TASK DETAILS: Copy the rows verbatim, starting at the first row and ending at the line that contains "file-name: IMG_456... is". Omit the pictures from your copy.

** RECORDS SHOWN follows **

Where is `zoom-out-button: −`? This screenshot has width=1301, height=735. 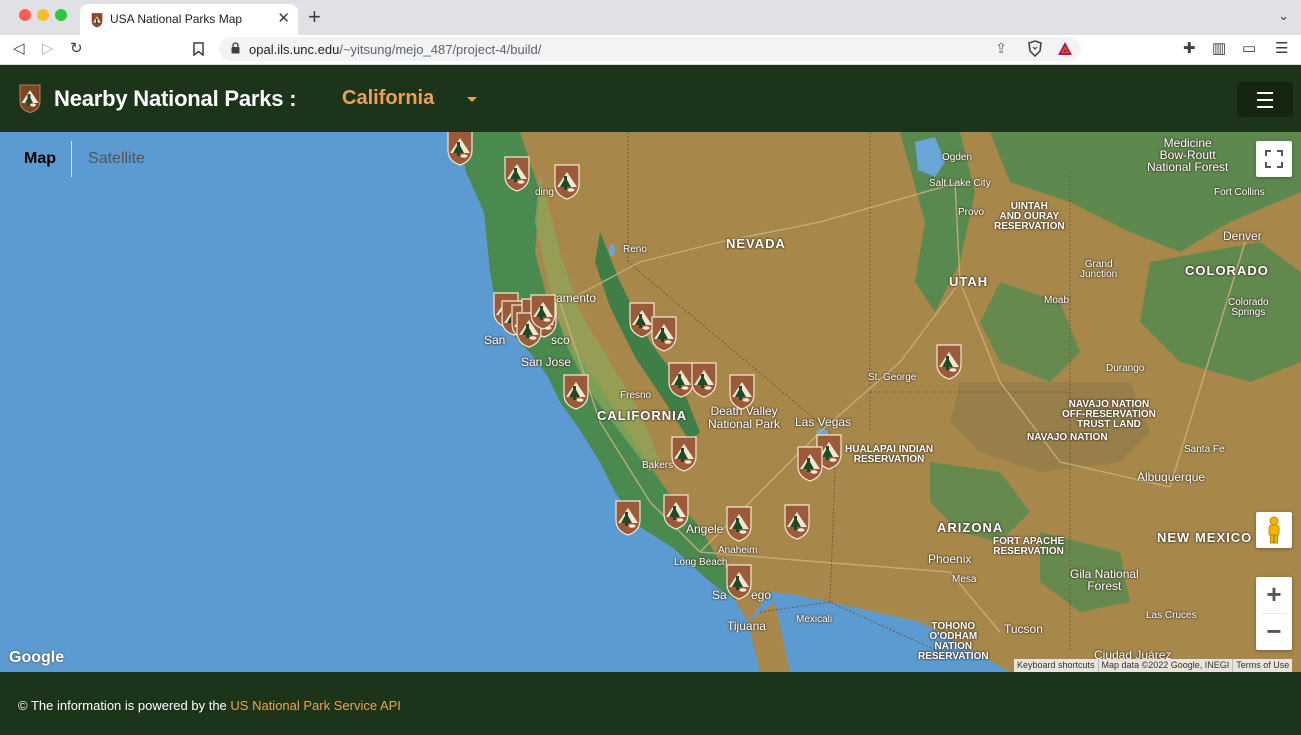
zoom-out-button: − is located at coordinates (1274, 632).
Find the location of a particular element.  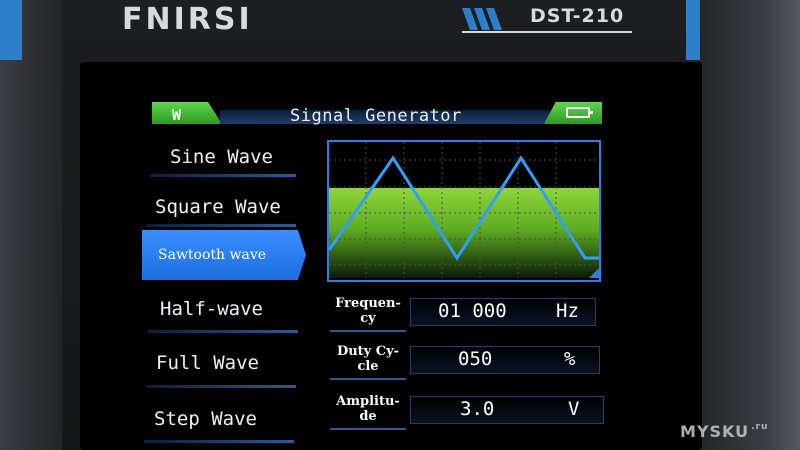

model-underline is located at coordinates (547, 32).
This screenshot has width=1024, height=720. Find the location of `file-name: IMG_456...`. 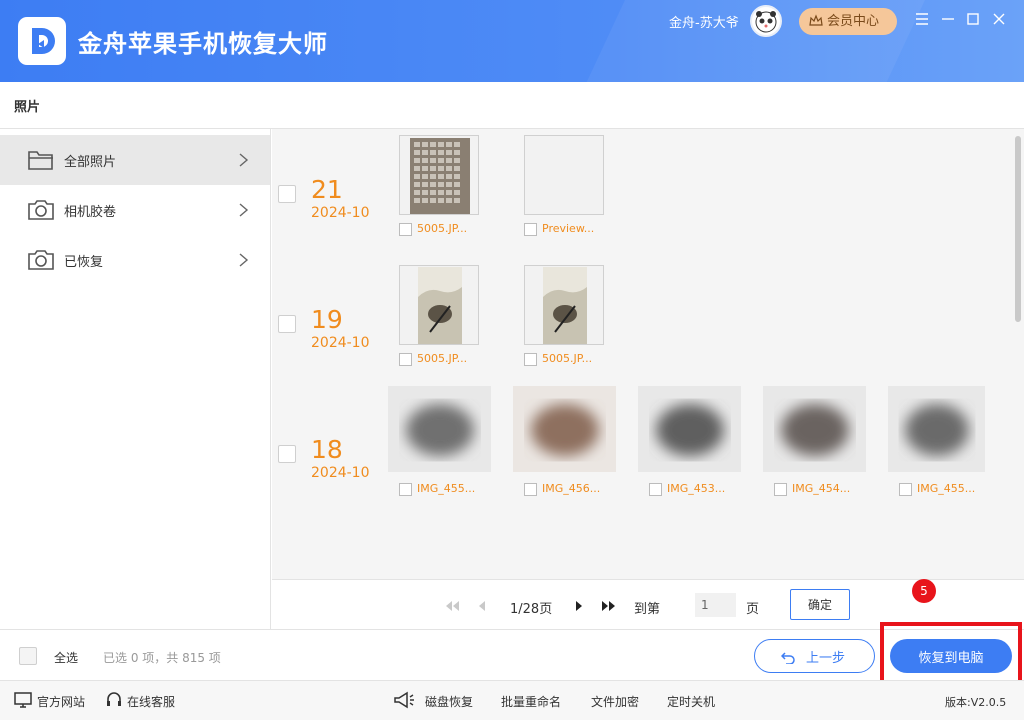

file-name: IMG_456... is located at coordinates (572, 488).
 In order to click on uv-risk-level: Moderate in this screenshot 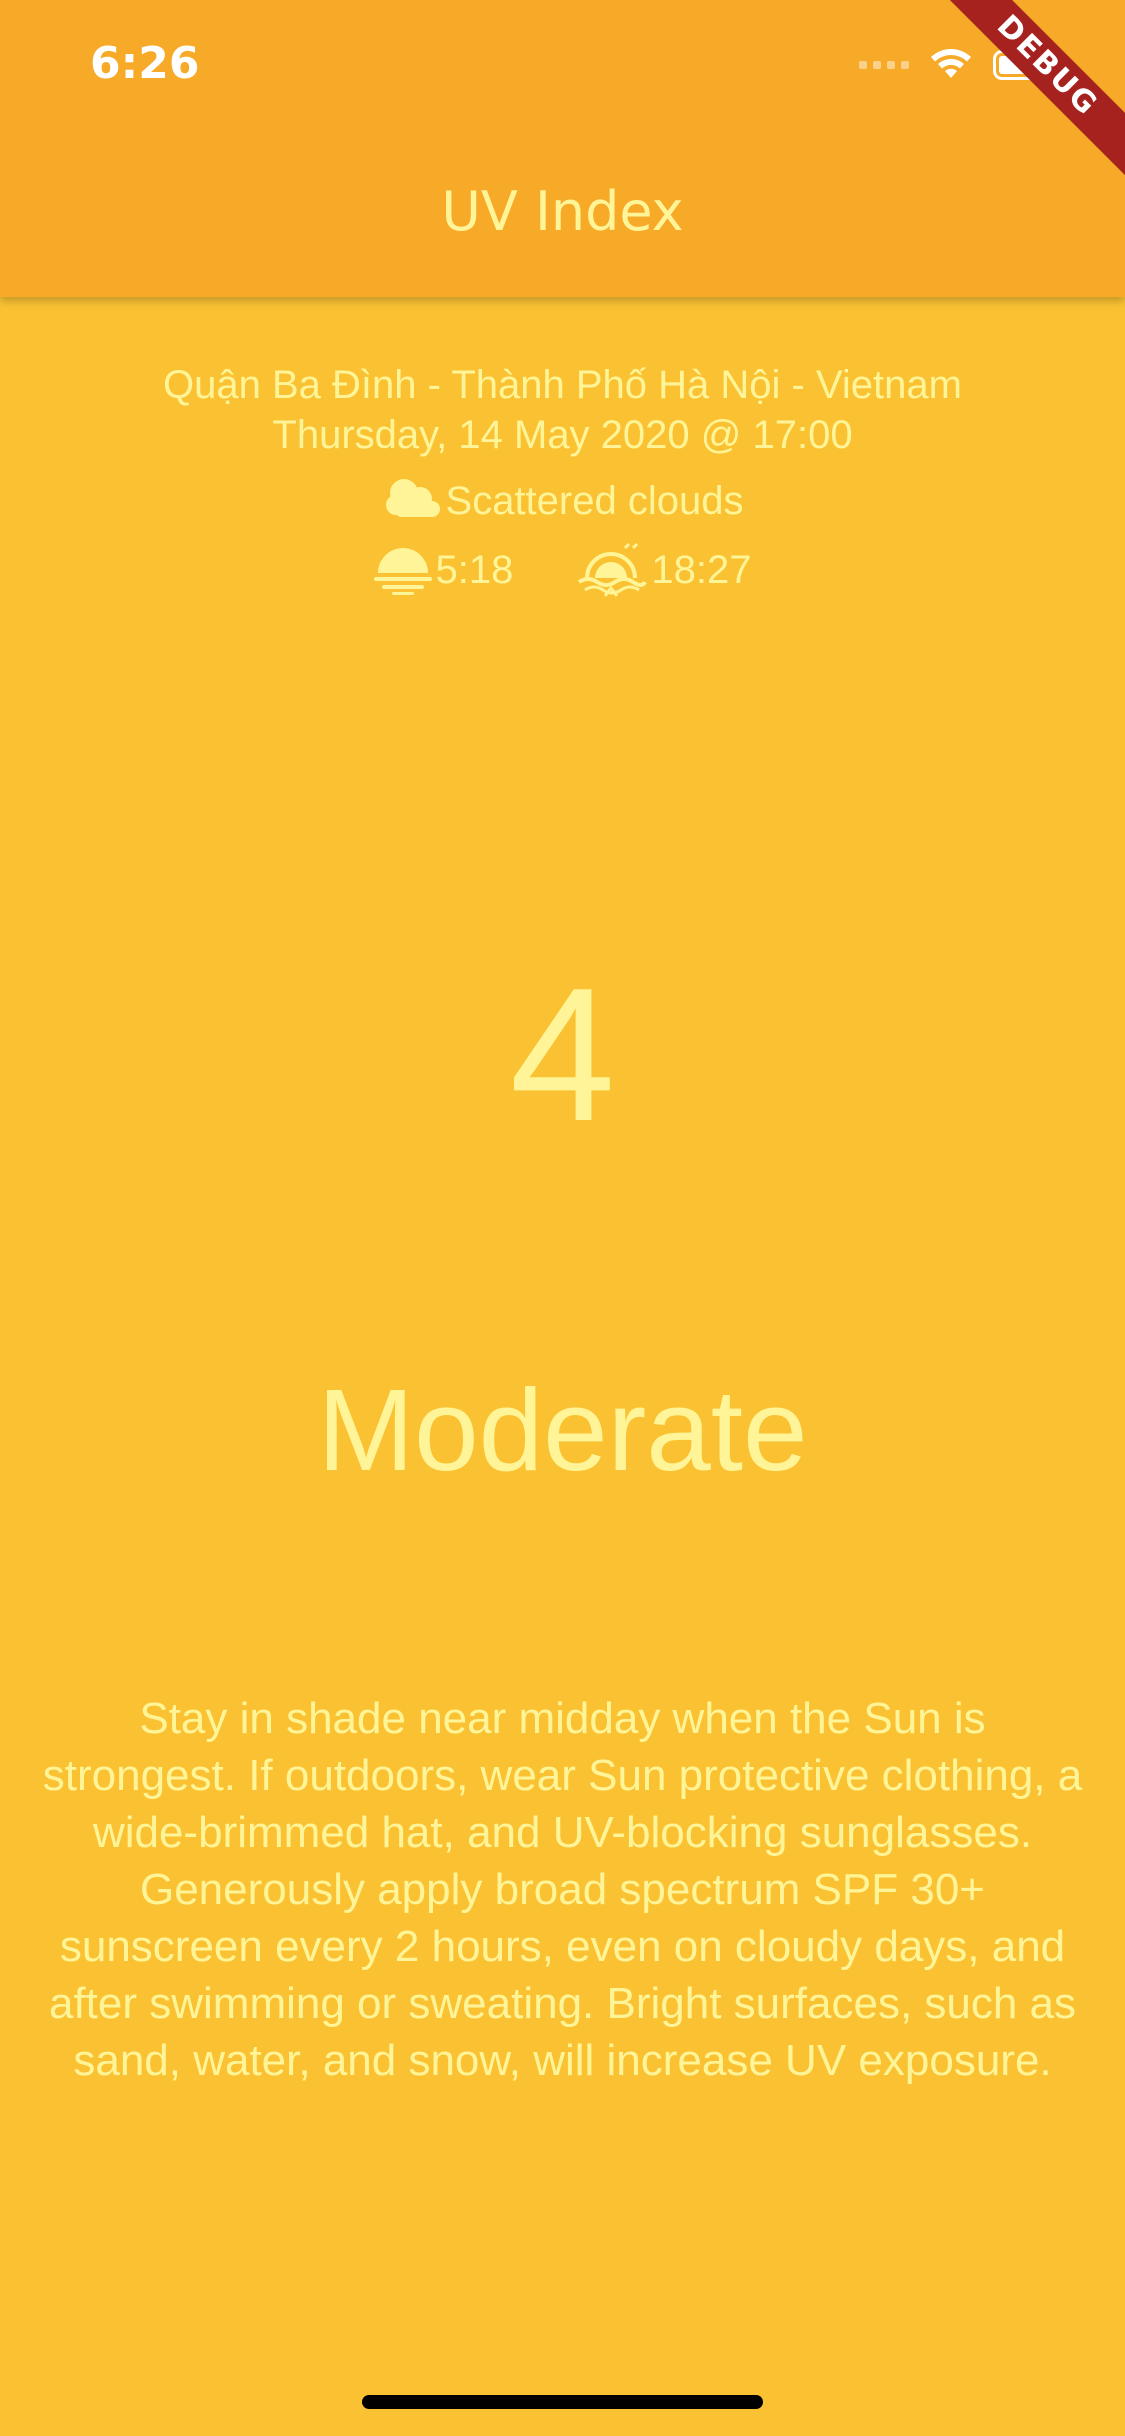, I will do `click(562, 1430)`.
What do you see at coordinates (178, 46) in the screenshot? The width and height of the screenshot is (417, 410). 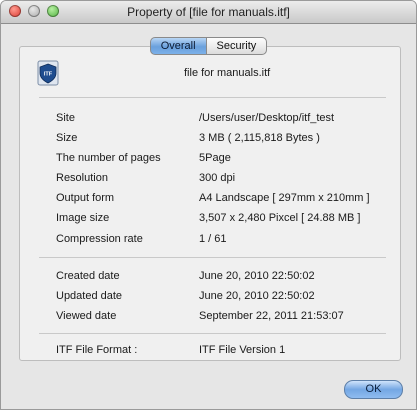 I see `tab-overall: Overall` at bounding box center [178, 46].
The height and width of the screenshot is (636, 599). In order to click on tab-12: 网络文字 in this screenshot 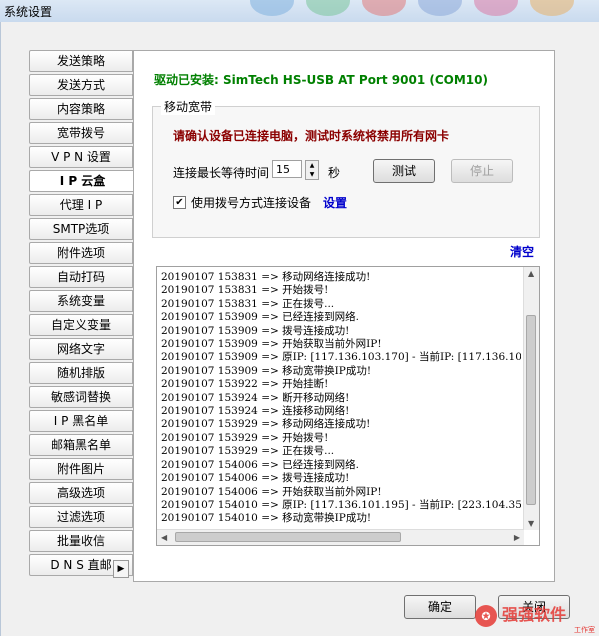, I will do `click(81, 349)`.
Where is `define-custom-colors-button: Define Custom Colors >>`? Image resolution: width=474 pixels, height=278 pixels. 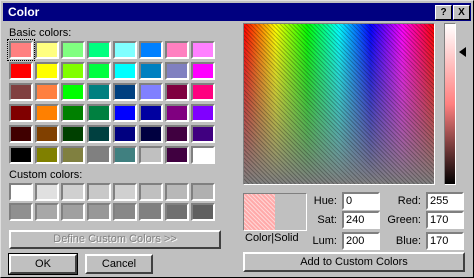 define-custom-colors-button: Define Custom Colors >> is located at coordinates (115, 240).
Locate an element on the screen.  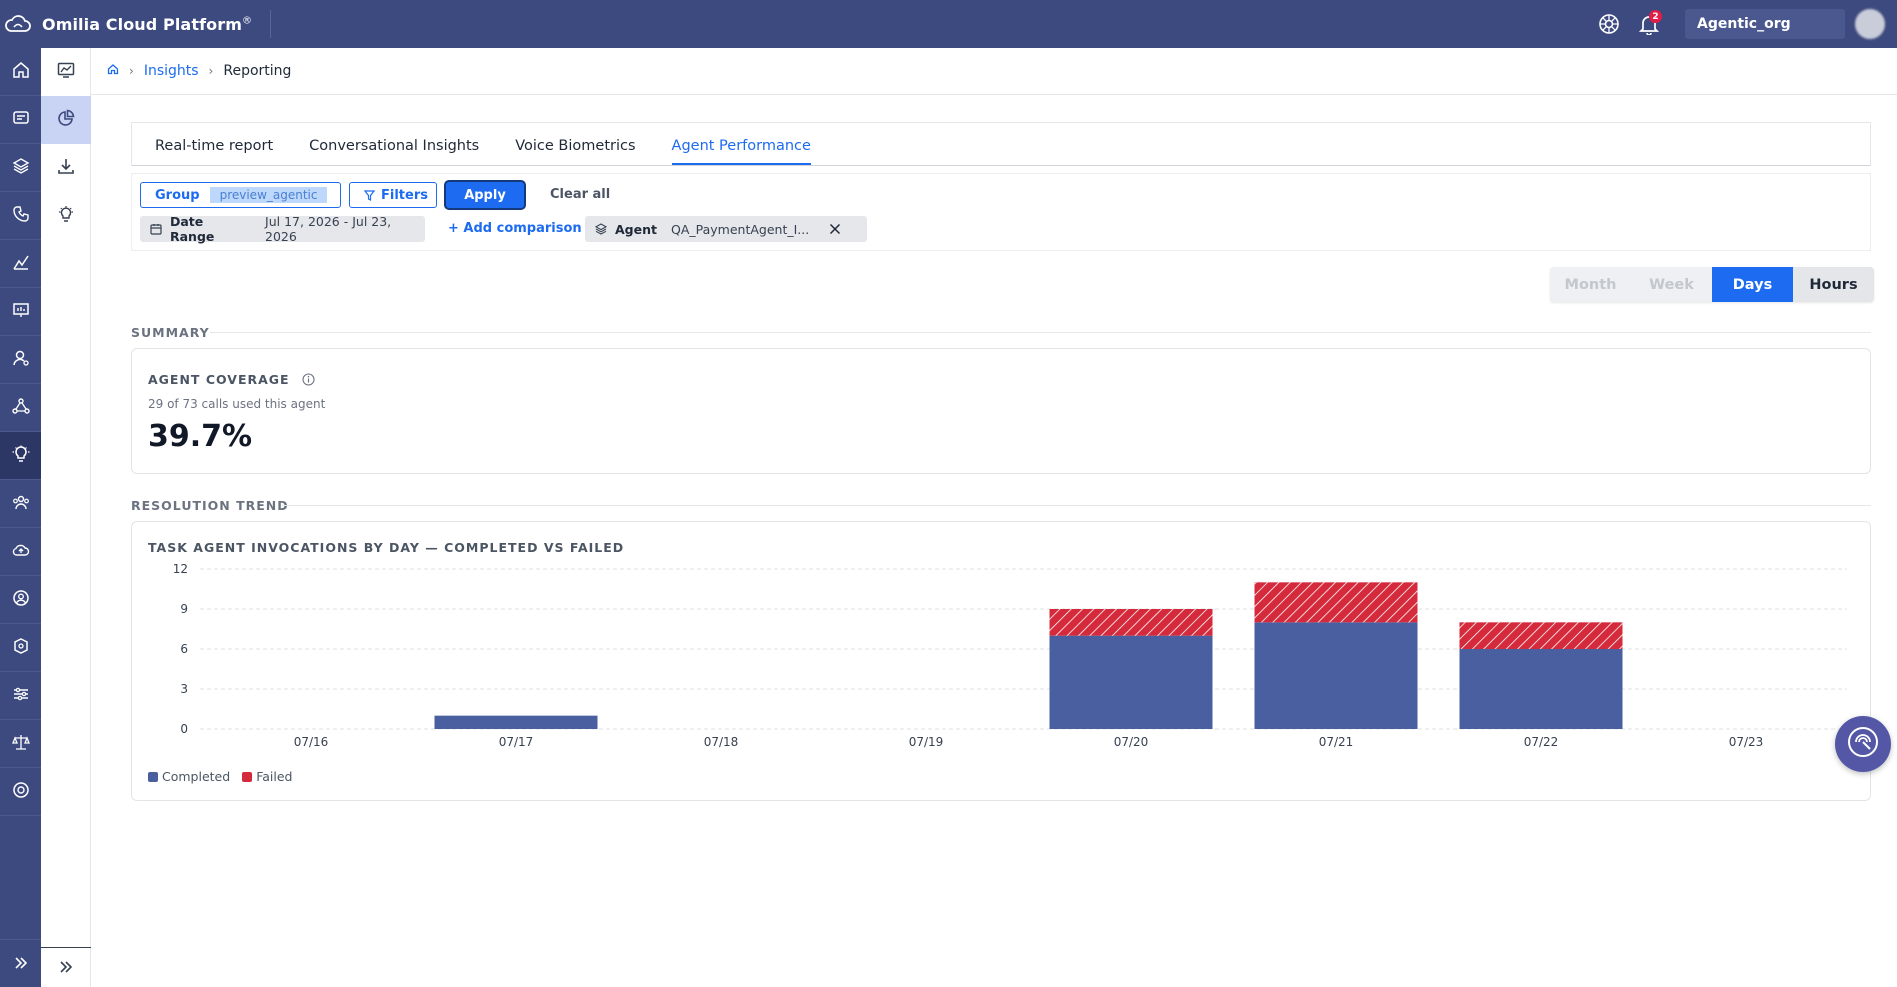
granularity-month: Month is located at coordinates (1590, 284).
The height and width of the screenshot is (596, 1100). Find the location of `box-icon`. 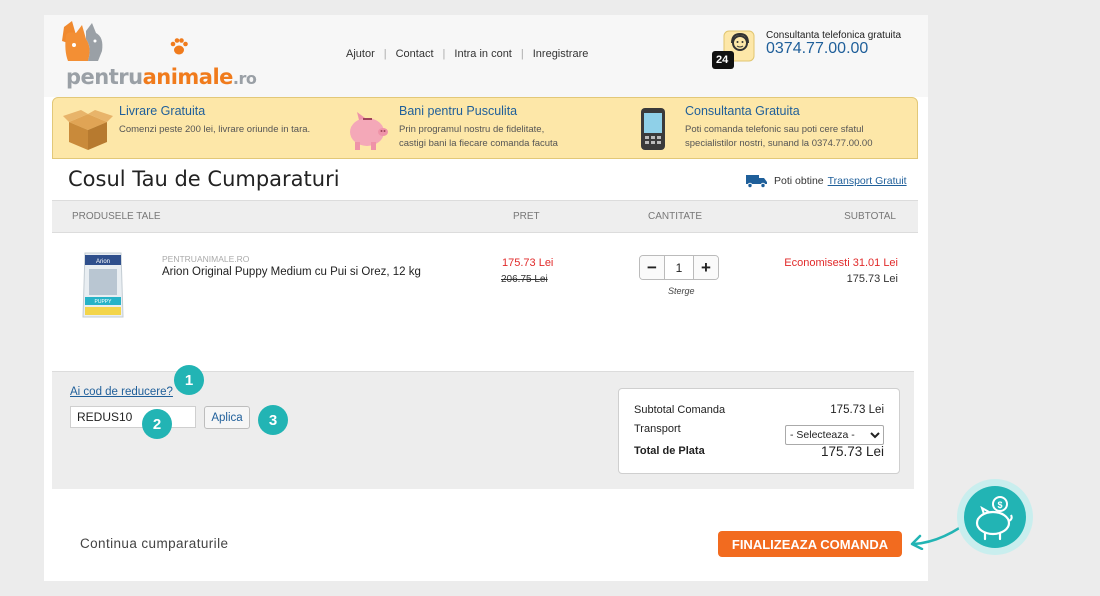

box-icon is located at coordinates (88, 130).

** End of RECORDS SHOWN **

EXERCISE SOLUTION:
Where is `zoom-out-button: −`? This screenshot has width=1301, height=735. 
zoom-out-button: − is located at coordinates (1274, 632).
Find the location of a particular element.  

model-underline is located at coordinates (547, 32).
This screenshot has width=1024, height=720. Find the location of `file-name: IMG_456...`. 

file-name: IMG_456... is located at coordinates (572, 488).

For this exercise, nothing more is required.